──────── Data for review

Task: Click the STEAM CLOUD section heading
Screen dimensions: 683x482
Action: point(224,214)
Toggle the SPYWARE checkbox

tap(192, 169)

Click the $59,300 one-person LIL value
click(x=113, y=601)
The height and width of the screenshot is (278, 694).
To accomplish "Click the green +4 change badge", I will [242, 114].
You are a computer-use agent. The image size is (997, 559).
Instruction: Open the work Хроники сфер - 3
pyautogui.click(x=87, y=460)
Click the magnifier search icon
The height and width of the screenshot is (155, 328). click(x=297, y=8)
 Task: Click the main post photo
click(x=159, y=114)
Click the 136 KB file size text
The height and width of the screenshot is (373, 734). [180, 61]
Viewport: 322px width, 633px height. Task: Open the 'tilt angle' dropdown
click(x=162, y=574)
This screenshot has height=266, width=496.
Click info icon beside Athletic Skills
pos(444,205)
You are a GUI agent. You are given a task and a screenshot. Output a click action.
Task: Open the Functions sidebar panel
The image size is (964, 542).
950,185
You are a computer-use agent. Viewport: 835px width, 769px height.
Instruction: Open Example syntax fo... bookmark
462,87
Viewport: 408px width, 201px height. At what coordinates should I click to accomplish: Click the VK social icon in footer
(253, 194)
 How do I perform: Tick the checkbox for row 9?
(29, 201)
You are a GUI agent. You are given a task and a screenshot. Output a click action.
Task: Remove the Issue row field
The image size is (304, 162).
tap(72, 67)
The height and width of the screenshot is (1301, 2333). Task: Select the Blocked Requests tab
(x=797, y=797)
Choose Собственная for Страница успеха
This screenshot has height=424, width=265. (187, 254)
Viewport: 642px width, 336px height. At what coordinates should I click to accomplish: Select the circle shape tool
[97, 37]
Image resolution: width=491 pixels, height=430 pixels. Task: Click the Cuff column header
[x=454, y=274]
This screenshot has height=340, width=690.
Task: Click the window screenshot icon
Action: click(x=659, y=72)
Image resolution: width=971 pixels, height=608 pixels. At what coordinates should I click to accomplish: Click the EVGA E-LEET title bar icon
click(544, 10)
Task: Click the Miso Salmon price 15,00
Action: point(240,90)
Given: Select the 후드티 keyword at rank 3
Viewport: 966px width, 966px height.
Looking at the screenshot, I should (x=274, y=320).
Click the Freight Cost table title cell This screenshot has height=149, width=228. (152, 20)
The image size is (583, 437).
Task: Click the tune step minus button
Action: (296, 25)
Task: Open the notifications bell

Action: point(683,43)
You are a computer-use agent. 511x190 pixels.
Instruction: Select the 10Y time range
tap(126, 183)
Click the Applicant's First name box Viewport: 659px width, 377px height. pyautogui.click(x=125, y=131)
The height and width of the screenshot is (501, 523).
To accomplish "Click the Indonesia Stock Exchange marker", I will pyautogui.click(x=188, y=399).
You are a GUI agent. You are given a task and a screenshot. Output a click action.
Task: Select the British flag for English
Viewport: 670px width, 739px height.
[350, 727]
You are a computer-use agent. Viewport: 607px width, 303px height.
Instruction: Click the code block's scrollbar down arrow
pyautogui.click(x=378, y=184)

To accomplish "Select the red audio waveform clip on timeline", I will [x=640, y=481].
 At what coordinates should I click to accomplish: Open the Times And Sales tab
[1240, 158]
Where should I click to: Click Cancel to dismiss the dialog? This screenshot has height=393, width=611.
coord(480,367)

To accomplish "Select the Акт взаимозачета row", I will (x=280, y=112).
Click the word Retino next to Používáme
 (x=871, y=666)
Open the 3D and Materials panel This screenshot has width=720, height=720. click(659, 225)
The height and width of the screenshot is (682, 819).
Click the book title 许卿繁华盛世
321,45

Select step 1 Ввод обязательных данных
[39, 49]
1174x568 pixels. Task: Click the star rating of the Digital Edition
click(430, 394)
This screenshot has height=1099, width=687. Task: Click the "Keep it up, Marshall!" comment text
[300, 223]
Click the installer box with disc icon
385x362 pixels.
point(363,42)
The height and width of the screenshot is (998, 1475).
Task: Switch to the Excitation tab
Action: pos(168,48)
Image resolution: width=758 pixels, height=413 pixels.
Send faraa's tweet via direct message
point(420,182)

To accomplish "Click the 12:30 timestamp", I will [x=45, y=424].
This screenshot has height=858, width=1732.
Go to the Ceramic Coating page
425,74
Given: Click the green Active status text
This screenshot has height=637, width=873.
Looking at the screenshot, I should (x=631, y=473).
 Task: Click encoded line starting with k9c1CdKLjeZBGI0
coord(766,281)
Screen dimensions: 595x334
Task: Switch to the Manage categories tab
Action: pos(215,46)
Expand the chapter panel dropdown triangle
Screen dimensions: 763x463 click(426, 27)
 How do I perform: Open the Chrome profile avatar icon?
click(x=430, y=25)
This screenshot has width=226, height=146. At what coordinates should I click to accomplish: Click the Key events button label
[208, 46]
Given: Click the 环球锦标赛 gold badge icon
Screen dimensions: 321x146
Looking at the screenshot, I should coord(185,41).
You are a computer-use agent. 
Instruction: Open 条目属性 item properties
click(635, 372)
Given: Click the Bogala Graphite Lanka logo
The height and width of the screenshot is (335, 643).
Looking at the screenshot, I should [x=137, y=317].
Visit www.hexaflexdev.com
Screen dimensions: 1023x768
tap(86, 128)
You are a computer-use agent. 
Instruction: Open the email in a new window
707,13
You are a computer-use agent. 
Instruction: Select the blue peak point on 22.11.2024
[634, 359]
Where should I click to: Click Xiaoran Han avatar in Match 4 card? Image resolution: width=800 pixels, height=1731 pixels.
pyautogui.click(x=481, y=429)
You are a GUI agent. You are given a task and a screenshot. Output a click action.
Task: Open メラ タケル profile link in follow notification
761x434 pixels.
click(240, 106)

────────────────

_Exercise goal_
All of the material should be duplicated exactly.

_The answer_
Task: Click the STEAM CLOUD section heading
Screen dimensions: 683x482
Action: point(224,214)
Toggle the SPYWARE checkbox

tap(192, 169)

Click the $59,300 one-person LIL value
click(x=113, y=601)
The height and width of the screenshot is (278, 694).
To accomplish "Click the green +4 change badge", I will [242, 114].
You are a computer-use agent. The image size is (997, 559).
Instruction: Open the work Хроники сфер - 3
pyautogui.click(x=87, y=460)
Click the magnifier search icon
The height and width of the screenshot is (155, 328). click(x=297, y=8)
 Task: Click the main post photo
click(x=159, y=114)
Click the 136 KB file size text
The height and width of the screenshot is (373, 734). [180, 61]
Viewport: 322px width, 633px height. Task: Open the 'tilt angle' dropdown
click(x=162, y=574)
This screenshot has height=266, width=496.
Click info icon beside Athletic Skills
pos(444,205)
You are a GUI agent. You are given a task and a screenshot. Output a click action.
Task: Open the Functions sidebar panel
The image size is (964, 542).
950,185
You are a computer-use agent. Viewport: 835px width, 769px height.
Instruction: Open Example syntax fo... bookmark
462,87
Viewport: 408px width, 201px height. At what coordinates should I click to accomplish: Click the VK social icon in footer
(253, 194)
 How do I perform: Tick the checkbox for row 9?
(29, 201)
You are a GUI agent. You are given a task and a screenshot. Output a click action.
Task: Remove the Issue row field
The image size is (304, 162).
tap(72, 67)
The height and width of the screenshot is (1301, 2333). Task: Select the Blocked Requests tab
(x=797, y=797)
Choose Собственная for Страница успеха
This screenshot has height=424, width=265. (187, 254)
Viewport: 642px width, 336px height. At what coordinates should I click to accomplish: Select the circle shape tool
[97, 37]
Image resolution: width=491 pixels, height=430 pixels. Task: Click the Cuff column header
[x=454, y=274]
This screenshot has height=340, width=690.
Task: Click the window screenshot icon
Action: click(x=659, y=72)
Image resolution: width=971 pixels, height=608 pixels. At what coordinates should I click to accomplish: Click the EVGA E-LEET title bar icon
click(544, 10)
Task: Click the Miso Salmon price 15,00
Action: point(240,90)
Given: Select the 후드티 keyword at rank 3
Viewport: 966px width, 966px height.
Looking at the screenshot, I should (x=274, y=320).
Click the Freight Cost table title cell This screenshot has height=149, width=228. (152, 20)
The image size is (583, 437).
Task: Click the tune step minus button
Action: (296, 25)
Task: Open the notifications bell

Action: point(683,43)
You are a computer-use agent. 511x190 pixels.
Instruction: Select the 10Y time range
tap(126, 183)
Click the Applicant's First name box Viewport: 659px width, 377px height. pyautogui.click(x=125, y=131)
The height and width of the screenshot is (501, 523).
To accomplish "Click the Indonesia Stock Exchange marker", I will pyautogui.click(x=188, y=399).
You are a GUI agent. You are given a task and a screenshot. Output a click action.
Task: Select the British flag for English
Viewport: 670px width, 739px height.
[350, 727]
You are a computer-use agent. Viewport: 607px width, 303px height.
Instruction: Click the code block's scrollbar down arrow
pyautogui.click(x=378, y=184)

To accomplish "Select the red audio waveform clip on timeline", I will [x=640, y=481].
 At what coordinates should I click to accomplish: Open the Times And Sales tab
[1240, 158]
Where should I click to: Click Cancel to dismiss the dialog? This screenshot has height=393, width=611.
coord(480,367)

To accomplish "Select the Акт взаимозачета row", I will (x=280, y=112).
Click the word Retino next to Používáme
 (x=871, y=666)
Open the 3D and Materials panel This screenshot has width=720, height=720. click(659, 225)
The height and width of the screenshot is (682, 819).
Click the book title 许卿繁华盛世
321,45

Select step 1 Ввод обязательных данных
[39, 49]
1174x568 pixels. Task: Click the star rating of the Digital Edition
click(430, 394)
This screenshot has height=1099, width=687. Task: Click the "Keep it up, Marshall!" comment text
[300, 223]
Click the installer box with disc icon
385x362 pixels.
point(363,42)
The height and width of the screenshot is (998, 1475).
Task: Switch to the Excitation tab
Action: pos(168,48)
Image resolution: width=758 pixels, height=413 pixels.
Send faraa's tweet via direct message
point(420,182)

To accomplish "Click the 12:30 timestamp", I will [x=45, y=424].
This screenshot has height=858, width=1732.
Go to the Ceramic Coating page
425,74
Given: Click the green Active status text
This screenshot has height=637, width=873.
Looking at the screenshot, I should (x=631, y=473).
 Task: Click encoded line starting with k9c1CdKLjeZBGI0
coord(766,281)
Screen dimensions: 595x334
Task: Switch to the Manage categories tab
Action: pos(215,46)
Expand the chapter panel dropdown triangle
Screen dimensions: 763x463 click(426, 27)
 How do I perform: Open the Chrome profile avatar icon?
click(x=430, y=25)
This screenshot has width=226, height=146. At what coordinates should I click to accomplish: Click the Key events button label
[208, 46]
Given: Click the 环球锦标赛 gold badge icon
Screen dimensions: 321x146
Looking at the screenshot, I should coord(185,41).
You are a computer-use agent. 
Instruction: Open 条目属性 item properties
click(635, 372)
Given: Click the Bogala Graphite Lanka logo
The height and width of the screenshot is (335, 643).
Looking at the screenshot, I should [x=137, y=317].
Visit www.hexaflexdev.com
Screen dimensions: 1023x768
tap(86, 128)
You are a computer-use agent. 
Instruction: Open the email in a new window
707,13
You are a computer-use agent. 
Instruction: Select the blue peak point on 22.11.2024
[634, 359]
Where should I click to: Click Xiaoran Han avatar in Match 4 card? Image resolution: width=800 pixels, height=1731 pixels.
pyautogui.click(x=481, y=429)
You are a GUI agent. You are given a task and a screenshot. Output a click action.
Task: Open メラ タケル profile link in follow notification
761x434 pixels.
click(240, 106)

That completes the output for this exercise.